This is the latest (dramatic!) blog post from the MYCAT team in Malaysia, one of the wonderful projects we support.
Text and photos by Ashleigh Kivilaakso Seow, MYCAT Citizen Conservation Specialist
“Tolong, tolong (help, help)”. I hear the cry and, as the closest, immediately relay it to the others. We look around to see who is missing – Zack and Helen.
It came from the river and we quickly run that way. The Batek tribesmen soon overtake us as they glide like elves through the forest understorey. The river is visible through the trees. I reach the top of the bank and join the Batek.
Looking down, we see a prone form – Zack – lying twisted on some tree roots and the stony beach. Helen is crouched over him. As the others join us we start scrambling down the large roots and slope of the river bank to the bottom. We are shocked at the sight.

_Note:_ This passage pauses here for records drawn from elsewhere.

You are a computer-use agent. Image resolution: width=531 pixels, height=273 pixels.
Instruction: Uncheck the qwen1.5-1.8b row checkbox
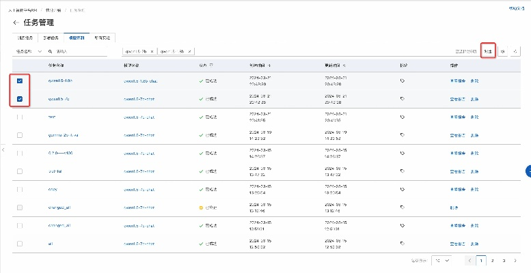[20, 80]
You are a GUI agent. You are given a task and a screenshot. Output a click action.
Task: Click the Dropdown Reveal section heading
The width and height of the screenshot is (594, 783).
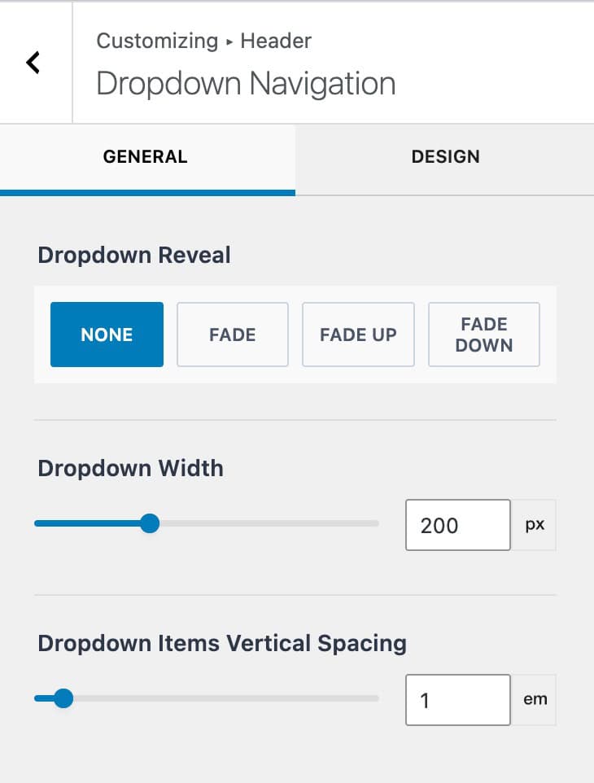(x=134, y=256)
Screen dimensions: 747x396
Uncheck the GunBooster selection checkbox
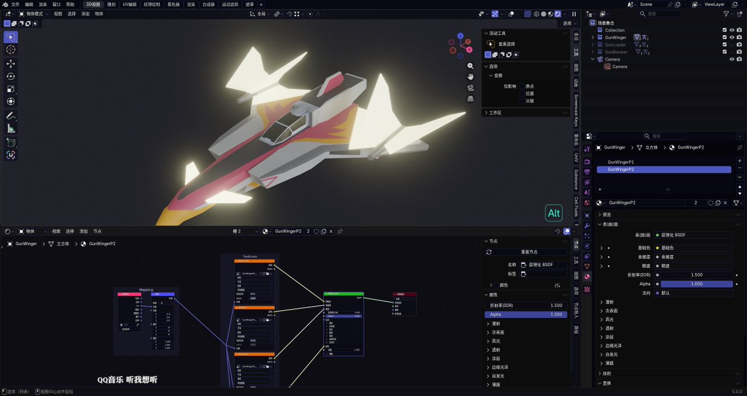725,52
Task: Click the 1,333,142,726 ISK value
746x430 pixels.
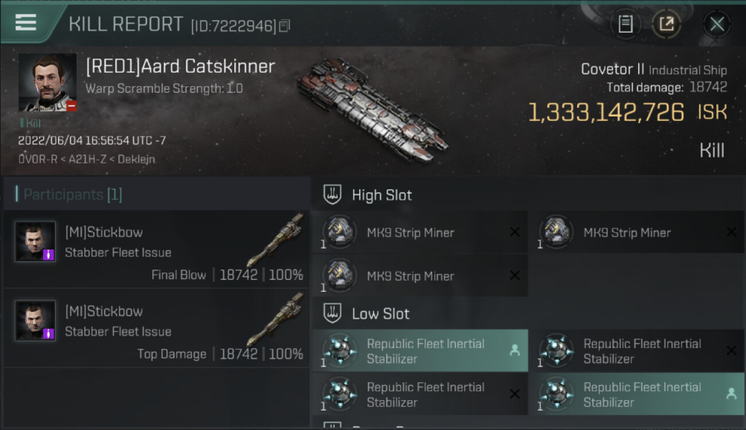Action: [606, 112]
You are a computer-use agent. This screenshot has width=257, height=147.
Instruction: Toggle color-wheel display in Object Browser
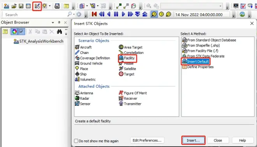click(14, 32)
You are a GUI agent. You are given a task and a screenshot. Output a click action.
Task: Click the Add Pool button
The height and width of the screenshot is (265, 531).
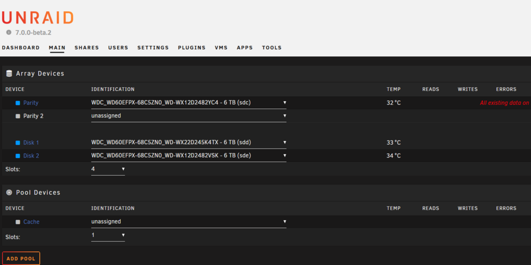pyautogui.click(x=21, y=259)
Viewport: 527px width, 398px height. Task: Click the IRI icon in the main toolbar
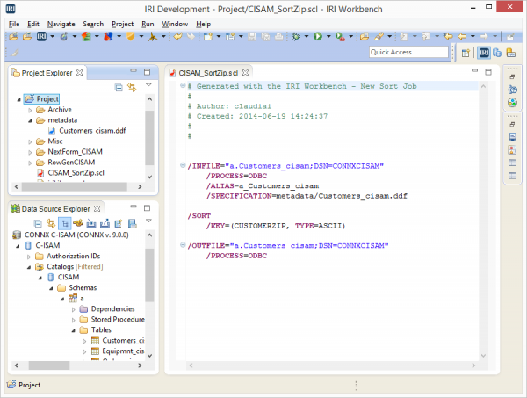pyautogui.click(x=42, y=37)
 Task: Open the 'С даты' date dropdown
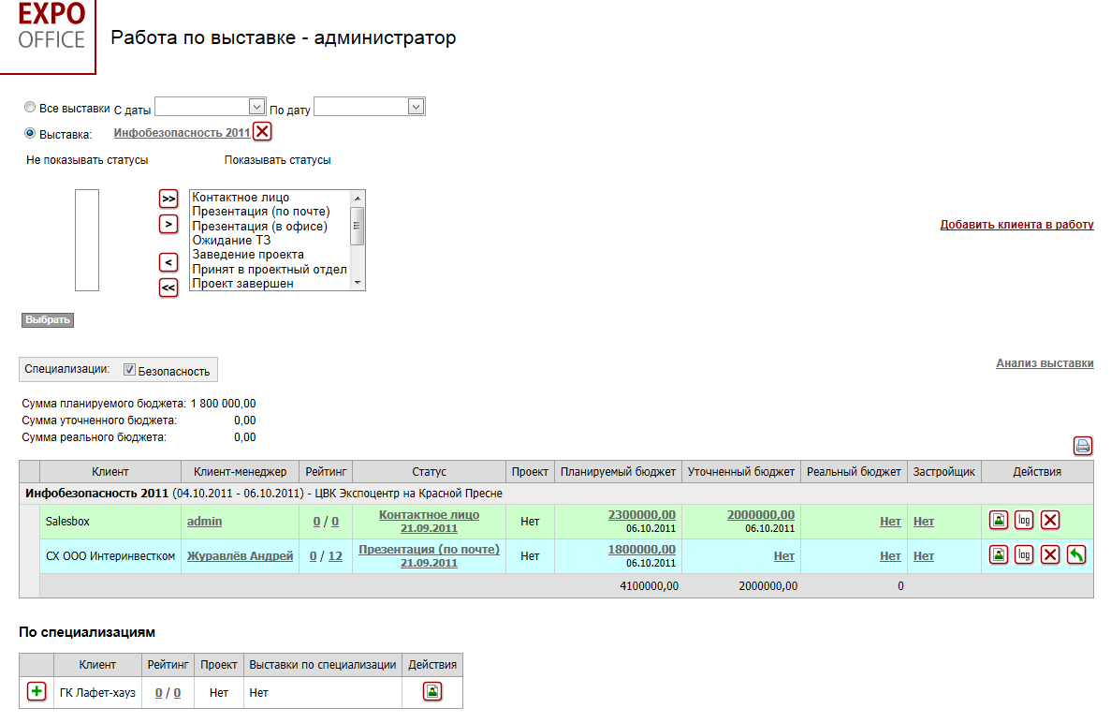point(257,108)
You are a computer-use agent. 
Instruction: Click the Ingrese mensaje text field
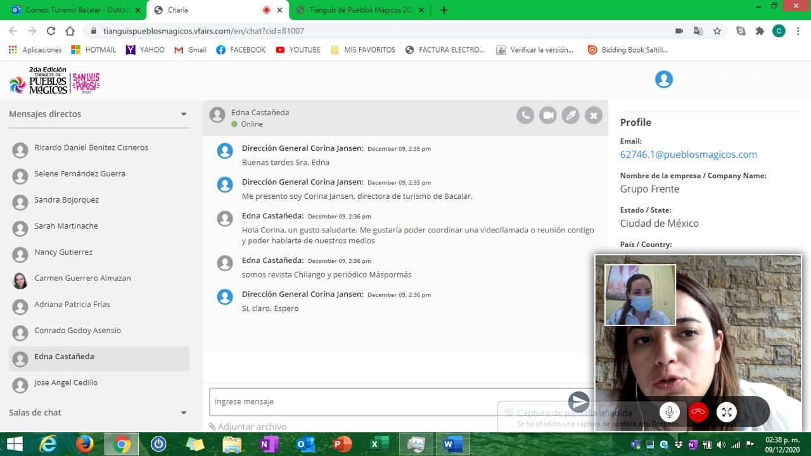380,402
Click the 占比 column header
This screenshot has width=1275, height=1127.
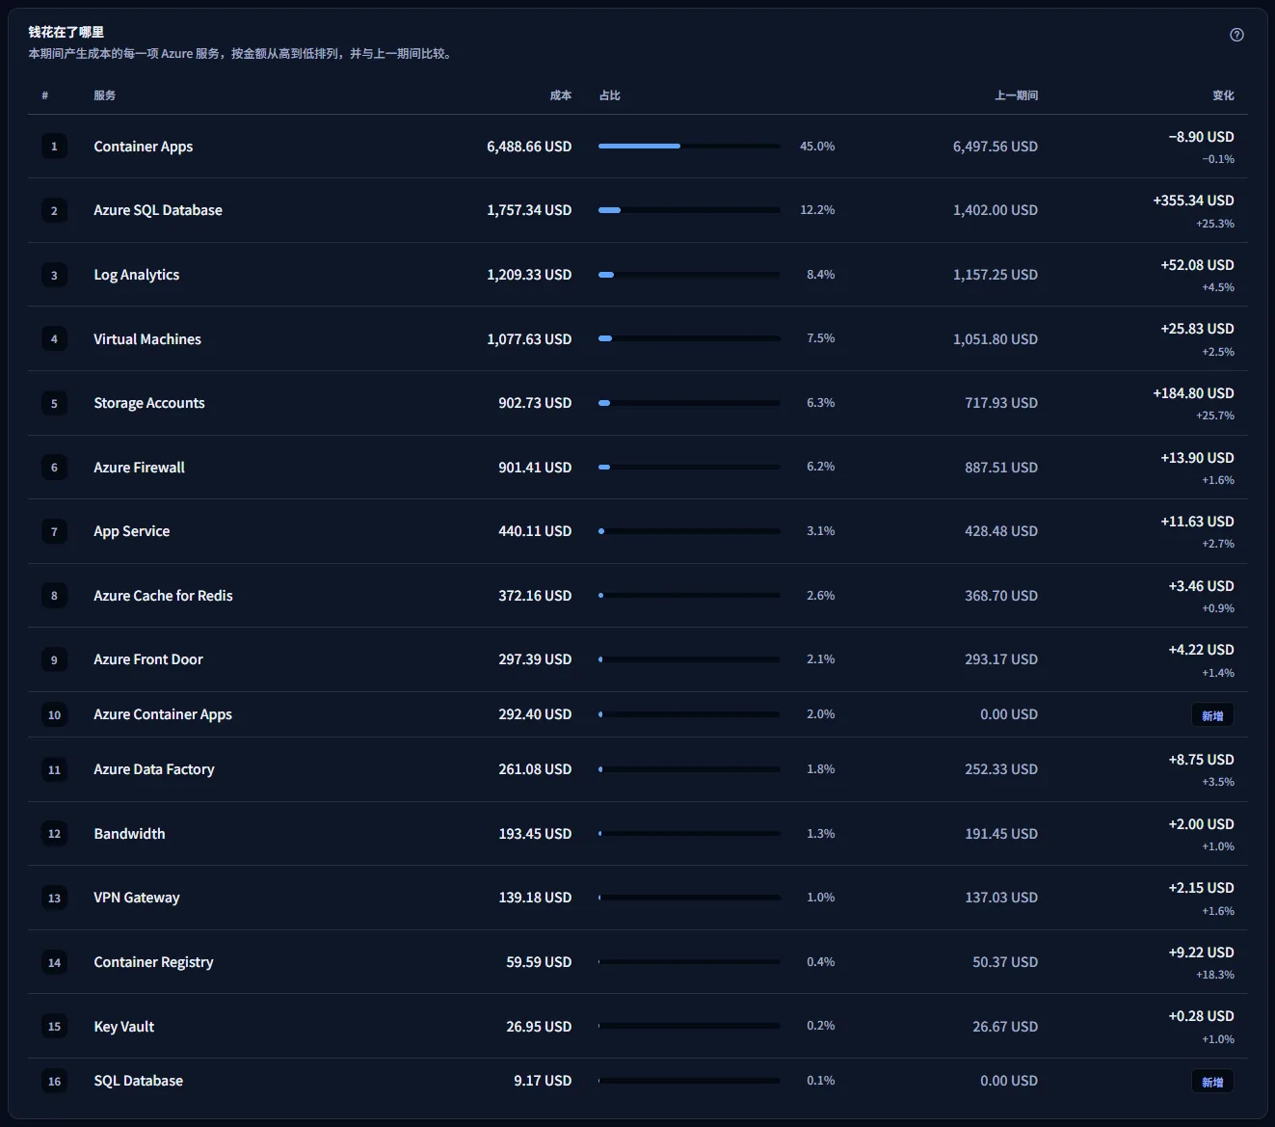[609, 95]
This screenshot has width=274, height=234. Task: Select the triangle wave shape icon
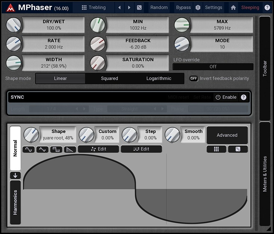pos(42,149)
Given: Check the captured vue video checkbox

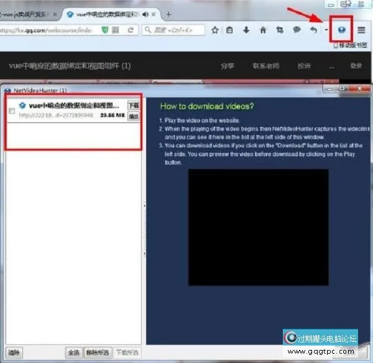Looking at the screenshot, I should coord(12,110).
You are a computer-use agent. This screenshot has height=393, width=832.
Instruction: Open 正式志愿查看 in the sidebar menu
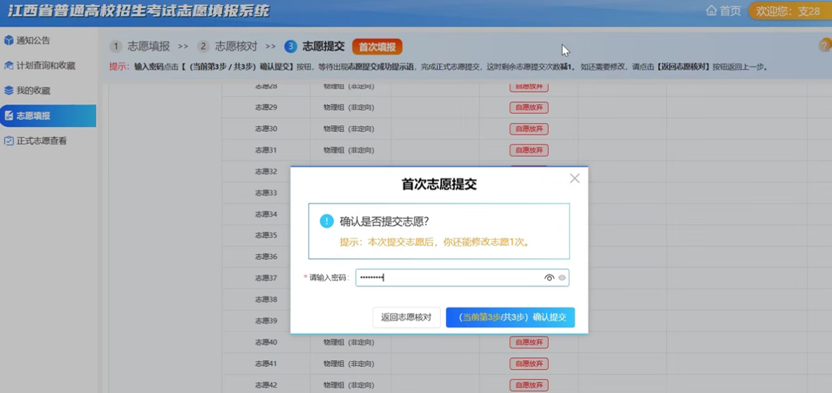click(x=41, y=141)
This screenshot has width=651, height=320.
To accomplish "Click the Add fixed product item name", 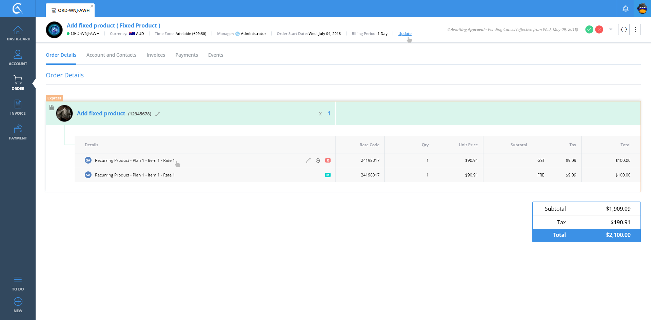I will pyautogui.click(x=101, y=113).
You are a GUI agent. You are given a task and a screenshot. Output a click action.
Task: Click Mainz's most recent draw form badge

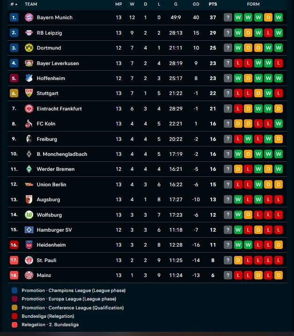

“What happened?” is on everyone’s lips.
“We were going down to the river. A snake lunged at him and he slipped and fell down the bank”, Helen told us.
We look at him. Blood on one arm and some on his face and head, legs twisted slightly.
Getting to work, the guides start to examine him.
“We will need a stretcher”. Three or four start cutting saplings while others ask Helen questions or check his vital signs.
I see he is breathing and someone confirms a pulse but he is unresponsive. A laceration on the head. Lots of lacerations but we look for sign of a snake bite: no obvious puncture wound but there is a single bleeding narrow pin-like scratch wound. The tip of the snake’s fang?
We start searching for the snake. Helen’s description is vague but the coloration suggests it may be a krait as the forest vipers are all green in this area. It must have struck as he fell down the bank.
Assuming the worst, we start wrapping an Australian compression and immobilisation bandage to slow the circulation of this neurotoxic venom.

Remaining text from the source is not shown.